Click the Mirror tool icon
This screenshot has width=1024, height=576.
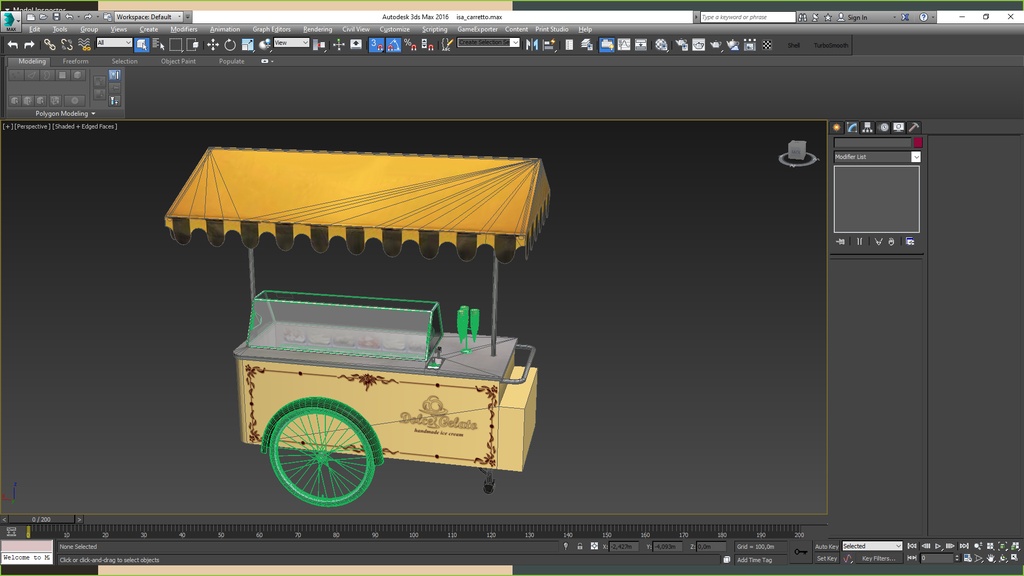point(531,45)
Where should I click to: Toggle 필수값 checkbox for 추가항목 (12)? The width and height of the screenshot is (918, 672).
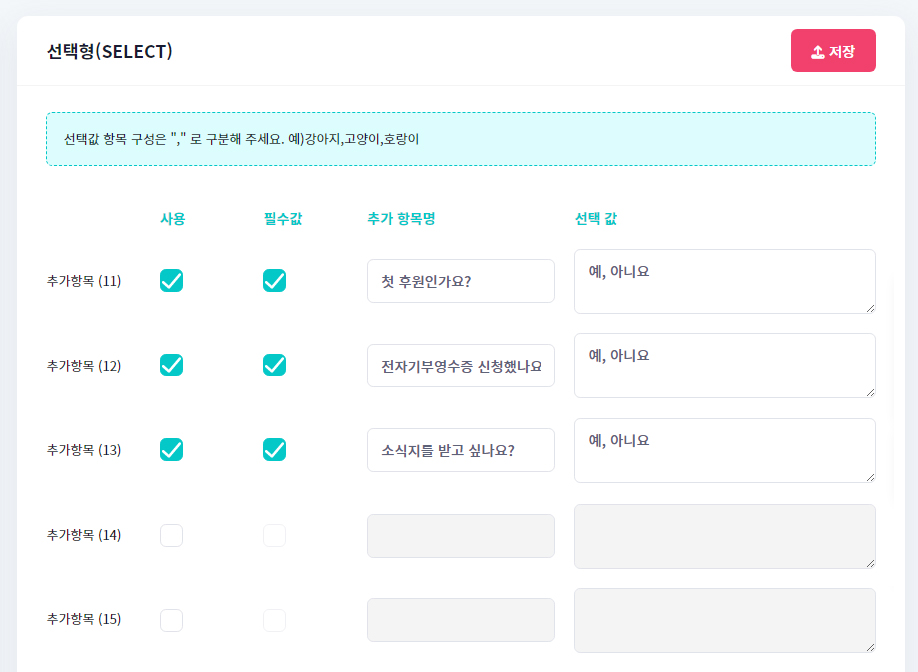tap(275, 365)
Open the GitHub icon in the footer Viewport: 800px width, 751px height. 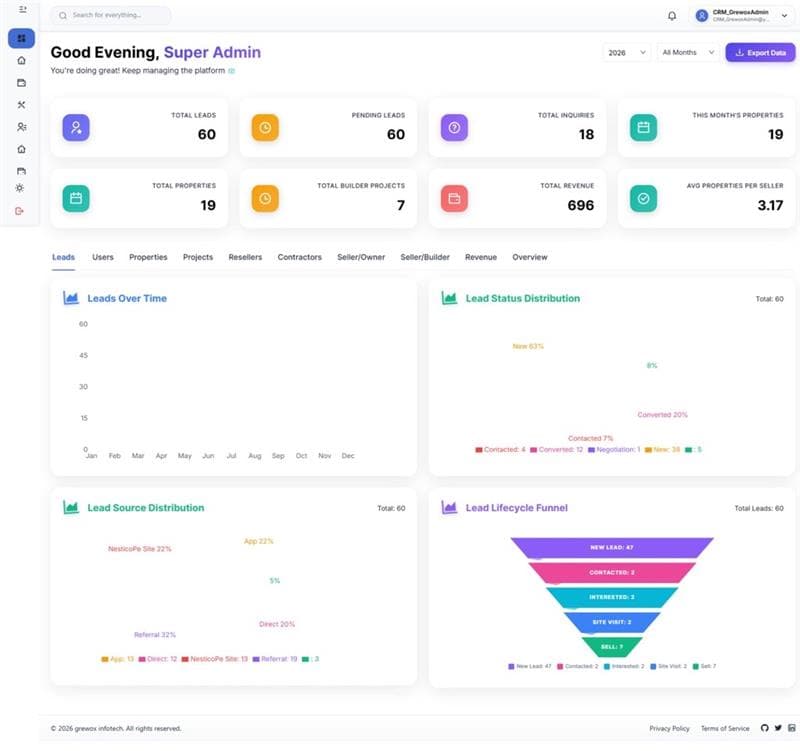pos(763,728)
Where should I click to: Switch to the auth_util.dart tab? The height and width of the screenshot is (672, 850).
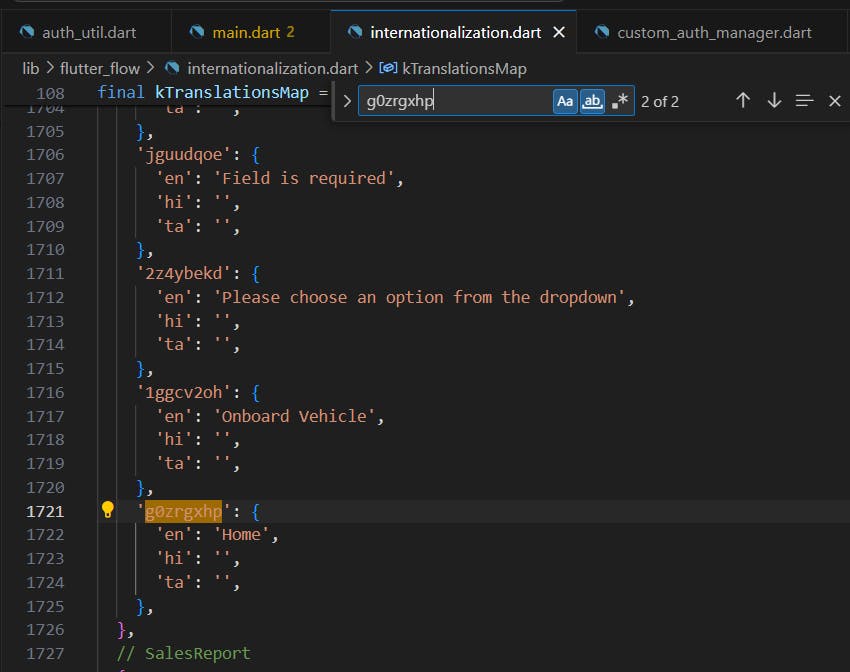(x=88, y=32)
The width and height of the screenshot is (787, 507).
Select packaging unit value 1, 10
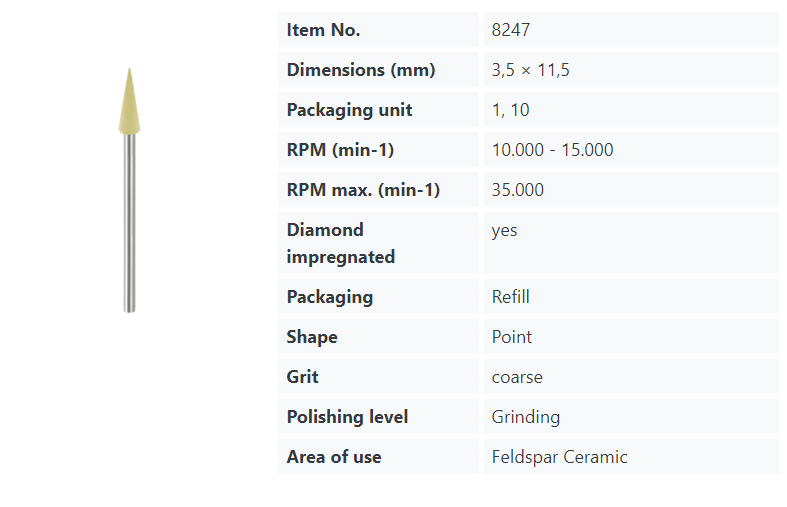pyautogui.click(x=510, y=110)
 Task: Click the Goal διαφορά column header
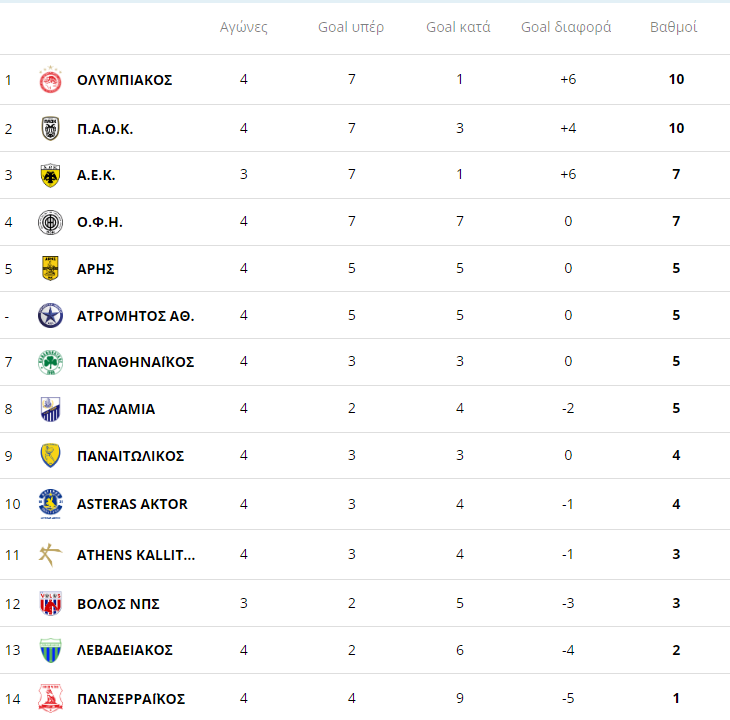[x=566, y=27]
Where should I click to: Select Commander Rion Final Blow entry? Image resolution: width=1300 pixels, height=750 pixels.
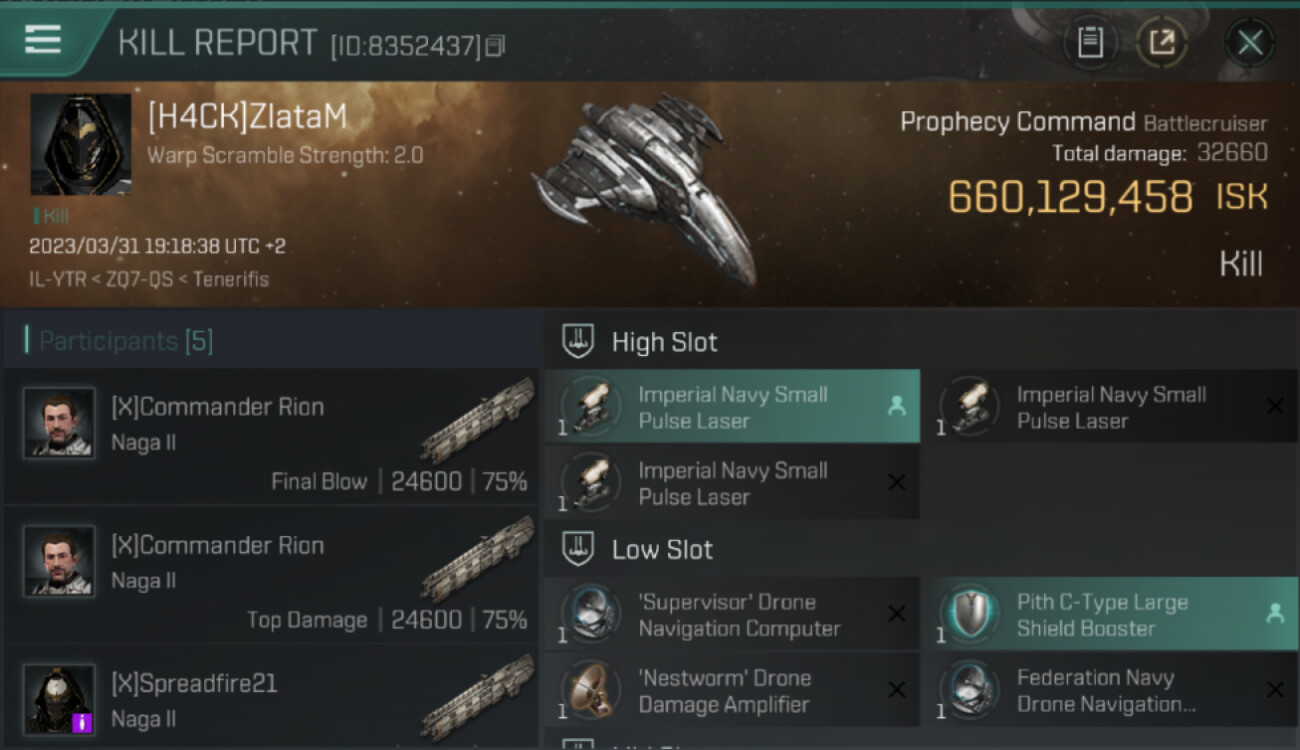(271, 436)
★ ★ ★ ★ ★
**Task statement:** Your answer must be the lines from the one containing "Where should I click to: Select" through the last line of the records, copied exactly, with no pictures.

**Your solution:**
Where should I click to: Select Commander Rion Final Blow entry? Image resolution: width=1300 pixels, height=750 pixels.
(271, 436)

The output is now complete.